<<<<

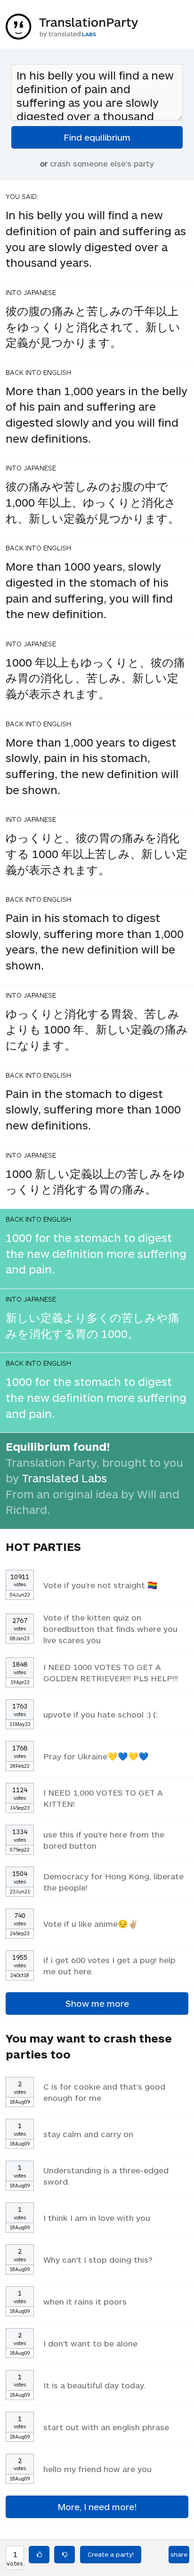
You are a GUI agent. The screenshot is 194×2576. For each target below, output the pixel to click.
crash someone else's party (102, 163)
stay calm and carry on (88, 2134)
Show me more (97, 2003)
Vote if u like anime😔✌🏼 (90, 1923)
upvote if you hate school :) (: (100, 1714)
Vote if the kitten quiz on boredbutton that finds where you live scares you (110, 1629)
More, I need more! (97, 2506)
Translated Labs (64, 1478)
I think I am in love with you (96, 2217)
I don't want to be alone (90, 2343)
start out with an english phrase (106, 2427)
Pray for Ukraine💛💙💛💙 (96, 1756)
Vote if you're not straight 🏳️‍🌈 (100, 1585)
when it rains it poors (85, 2301)
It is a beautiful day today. (94, 2385)
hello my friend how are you (97, 2468)
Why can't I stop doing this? (98, 2259)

>>>>

Task objective
Everything above except the pictures needs to be reproduced exactly.

Solved problem
You are a GUI agent. The screenshot is 194×2576. For each target below, output the pixel to click.
crash someone else's party (102, 163)
stay calm and carry on (88, 2134)
Show me more (97, 2003)
Vote if u like anime😔✌🏼 (90, 1923)
upvote if you hate school :) (: (100, 1714)
Vote if the kitten quiz on boredbutton that finds where you live scares you (110, 1629)
More, I need more! (97, 2506)
Translated Labs (64, 1478)
I think I am in love with you (96, 2217)
I don't want to be alone (90, 2343)
start out with an english phrase (106, 2427)
Pray for Ukraine💛💙💛💙 (96, 1756)
Vote if you're not straight 🏳️‍🌈 (100, 1585)
when it rains it poors (85, 2301)
It is a beautiful day today. (94, 2385)
hello my friend how are you (97, 2468)
Why can't I stop doing this? (98, 2259)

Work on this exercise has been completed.